Monday, December 10, 2018

Golang sync.Cond vs. Channel...

The backstory here is that mostly I love the Go programming language.

But I've been very dismayed by certain statements from some of the core Go team members about topics that have significant ramification for my concurrent application design.  Specifically, bold statements to the effect that "channels" are the way to write concurrent programs, and deemphasizing condition variables.  (In one case, there is even a proposal to remove condition variables entirely from Go2!)

The Go Position


Essentially, the Go team believes very strongly in a design principle that can be stated thusly:

"Do not communicate by sharing memory; instead, share memory by communicating."

This design principle underlies the design of channels, which behave very much like UNIX pipes, although there are some very surprising semantics associated with channels, which I have found limiting over the years.  More on that below.

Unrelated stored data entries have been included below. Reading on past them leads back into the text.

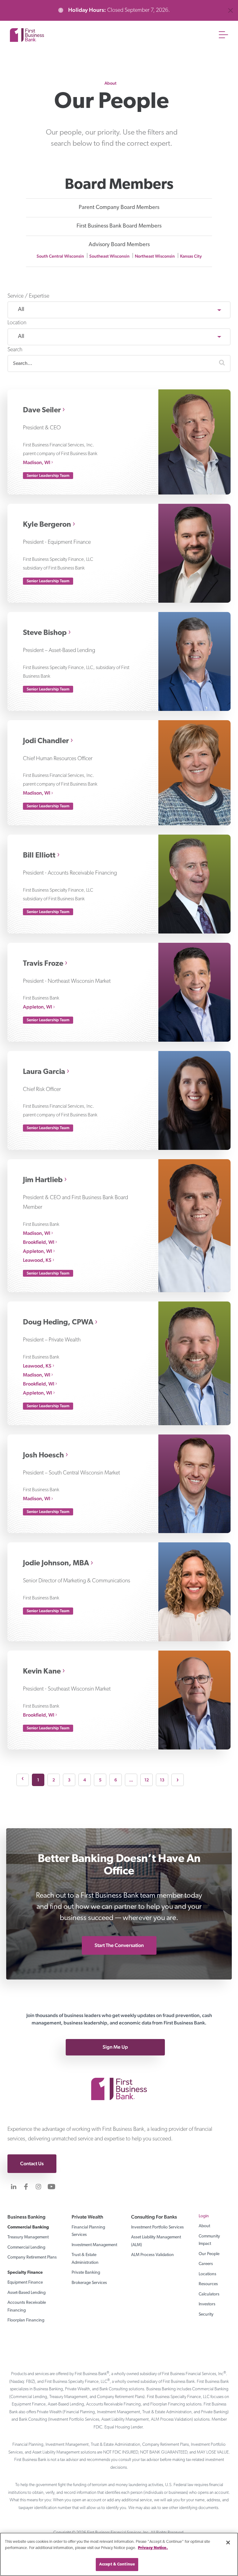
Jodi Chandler (46, 741)
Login (204, 2216)
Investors (207, 2304)
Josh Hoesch (43, 1455)
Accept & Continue (117, 2564)
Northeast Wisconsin (155, 256)
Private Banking (86, 2272)
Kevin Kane (42, 1671)
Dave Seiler (42, 410)
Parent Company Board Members (119, 208)
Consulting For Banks (154, 2217)
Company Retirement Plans (32, 2257)
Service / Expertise (28, 296)
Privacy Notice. (153, 2548)
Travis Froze (43, 964)
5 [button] (100, 1779)
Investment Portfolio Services (157, 2227)
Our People (209, 2254)
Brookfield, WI (38, 1242)
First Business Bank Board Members (119, 226)
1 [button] (38, 1779)
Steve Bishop (45, 633)
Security (206, 2314)
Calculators (209, 2294)
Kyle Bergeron (47, 525)
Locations (207, 2274)
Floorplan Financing (25, 2320)
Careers (206, 2264)
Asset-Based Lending (26, 2292)
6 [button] (115, 1779)
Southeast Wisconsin (109, 256)
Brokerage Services (89, 2283)
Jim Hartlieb (43, 1180)
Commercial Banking (28, 2227)
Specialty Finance (25, 2272)
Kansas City (191, 256)
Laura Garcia (44, 1072)
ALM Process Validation (152, 2255)
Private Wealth (87, 2217)
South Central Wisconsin (60, 256)
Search (14, 350)
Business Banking (26, 2217)
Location (16, 323)
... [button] (131, 1779)
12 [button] (146, 1779)
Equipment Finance (25, 2282)
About (110, 83)
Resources (208, 2284)
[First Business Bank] (119, 2079)
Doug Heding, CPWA (58, 1322)
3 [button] (69, 1779)
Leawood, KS (37, 1260)
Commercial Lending (26, 2247)
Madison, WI (36, 462)
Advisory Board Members (119, 245)
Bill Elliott (39, 855)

Certainly, if you can avoid having shared memory state, but instead pass your entire state between cooperating parties, this leads to a simpler, lock free (sort of -- channels have their own locks under the hood!) design.  When your work is easily expressed as a pattern of pipelines, this is a better design.

The Real World


The problem is that sometimes (frequently in the real world) your design cannot be expressed this way.   Imagine a game engine, dealing with events from the network,  multiple players, input sources, physics, modeling, etc.  One simple design is to use a single engine model, with a single go routine, and have events come in via many channels.  Then you have to create a giant select loop to consume events.  This is typical of large event driven systems.

There are some problems with this model.


  1.  Adding channels dynamically just isn't really possible, because you have a single hard coded select loop.  Which means you can't always cope with changes in the real world.   (For example, if you have a channel for inputs, what happens when someone plugs in a new controller?)
  2. Any processing that has to be done on your common state needs to be in that giant event loop.  For example, updates to lighting effects because of an in game event like a laser beam needs to know lots of things about the model -- the starting point of the laser beam, the position of any possible objects in the path of the laser, and so forth.  And then this can update the state model with things like whether the beam hit an object, causing a player kill, etc.
  3. Consequently, it is somewhere between difficult and impossible to really engage multiple CPU cores in this model.  (Modern multithreaded games may have an event loop, but they will also make heavy use of locks to access shared state, in order to permit physics calculations and such to be done in parallel with other tasks.)


So in the real world, we sometimes have to share memory still.

Limitations of Channels


There are some other specific problems with channels as well.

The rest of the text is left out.